Financial institutions (FIs) are central to the growth and success of WASH microfinance. Water, sanitation, and hygiene are fundamentally important to the lives and livelihoods of financial institution’s clients. Individuals with access to safe water and improved sanitation are healthier, more productive, and are able to be better clients as a result.
Some FIs are already lending for WASH-related purposes. One example is a combination loan. A borrower uses a portion of the loan to pay for a toilet and the remaining balance for something else. However, few FIs actively track this type of lending, and even fewer are focused on building a dedicated WASH loan portfolio. The goal for programs like WaterCredit is to change that.
With an estimated $12 billion in demand for WASH financing at the individual and household level, there is a business case for WASH and microfinance linkages. FIs that understand this and can scale WASH lending activities stand to benefit alongside their clients.

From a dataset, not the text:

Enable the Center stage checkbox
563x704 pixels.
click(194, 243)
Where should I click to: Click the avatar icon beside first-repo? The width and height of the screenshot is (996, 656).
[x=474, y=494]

To date, most WASH microloans have been considered non-working capital loans. Although core WASH microfinance loan products are typically not directly income-generating, these loan products are highly income-enhancing in the following ways:
- Water and sanitation access frees up time to be used productively (rather than spent walking or waiting for water) allowing adults to engage in business activities or caring for family, while children can attend school.
- Safe water and improved sanitation promote better health, which results in a reduction in both water-borne disease and healthcare-related expenses.
- Average cost (time & money) spent on water and sanitation procurement decreases, often resulting in net increase in disposable income.